(Publicado en Castelló al mes, febrero de 2013)
No sabía muy bien
por qué había acompañado a su marido a aquella cena. Ya se imaginaba que, tras
el café, el muy imbécil se liaría a jugar a las cartas y a beber, ignorándola
totalmente. Afortunadamente, entre los invitados estaba aquel compañero del
trabajo, el eterno solterón con fama de crápula que, probablemente por eso,
tanto le atraía. Sin embargo el susodicho estuvo toda la cena distante, no sólo
con ella, sino también con las otras dos mujeres asistentes, respectivas
esposas de otros sendos colegas laborales de su marido.
Optó por dejar pasar
el tiempo mirando la calle desierta de la urbanización de lujo en la que se
encontraba, desde un gran ventanal de la primera planta de la vivienda.

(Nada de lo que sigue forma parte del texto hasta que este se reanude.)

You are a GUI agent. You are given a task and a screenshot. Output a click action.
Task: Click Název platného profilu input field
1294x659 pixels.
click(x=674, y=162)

Mientras, su marido bebía y bebía. Todo acabó cuando, completamente borracho, el
pobre hombre cayó estrepitosamente de la silla quedándose profundamente
dormido. Los tres integrantes masculinos de la reunión, que aún se aguantaban
en pie, lo bajaron hasta el coche y lo sentaron como pudieron en el asiento de
atrás despidiéndose de ella, al tiempo que le aconsejaban que lo dejara dormir
en el auto si a la llegada a su casa no había vuelto a la vida aún. No iba a
ser ella la que lo arrastrara fuera del coche, lo subiera al piso, a la
habitación, y lo acostara a dormir la mona.
Ella se sentó en el
sitio del conductor y fue al abrocharse el cinturón cuando se percató de que su
marido acabaría por los suelos a la primera revuelta de la carretera de montaña
que conectaba el lujoso chalet de la reunión con el centro de la ciudad donde
residían ellos, así que volvió a salir del coche, abrió la puerta trasera y se
arrodilló en el asiento buscando el enganche del cinturón del centro, oculto
bajo el cuerpo amorfo del hombre.
En ese preciso
momento, agachada y forcejeando con aquella masa inerte de carne, sintió unas
manos sobre su trasero.
Enfadada como estaba
con su pareja, le pareció buena idea dejarse hacer. Las manos fueron subiéndole
la falda hasta que sintió el frescor de la madrugada en sus nalgas. Levantó la
cabeza, sin darse la vuelta, hasta ver en frente, en el ventanal donde antes
ella estuvo asomada, a los dos compañeros de trabajo del marido charlando con
sus esposas. Dedujo, por tanto, que el que faltaba, el crápula ligón que tanto
le atraía, era el que estaba jugueteando con su cuerpo. Sabiendo que era aquel
atrevido el que le estaba paseando las manos entre los muslos, se sintió aún
más excitada. Nunca lo hubiera hecho, nunca lo hubiera intentado, nunca lo
hubiera planteado y nunca lo hubiera aceptado, pero estaba pasando, y se estaba
sorprendiendo a sí misma al no protestar ante tamaña villanía. De hecho, cuando
escuchó el sonido de la cremallera del pantalón, lo único que deseaba es que aquello
sucediera cuanto antes.
Apoyó la cabeza
sobre el regazo de su marido y se sujetó bien a él para aguantar los empujones
de su amante furtivo. Cuando terminó se permitió dejar de morder la tela de los
pantalones de su esposo dormido y soltar un gemido mientras arqueaba el cuello
y levantaba la cabeza.
Fue entonces cuando
reconoció al crápula atrevido en el ventanal de la casa. ¿Entonces? ¿Quién era
su desvergonzado amante?
Se volteó incorporándose
lo más rápido que pudo. En la maniobra uno de sus zapatos salió volando hasta
golpear la cabeza de su marido, que más atolondrado si cabe, ni siquiera se
movió. A pesar de todo sólo alcanzó a ver una sombra que se perdía corriendo en
la oscuridad del campo.
La más excitante
experiencia de su vida sería siempre anónima.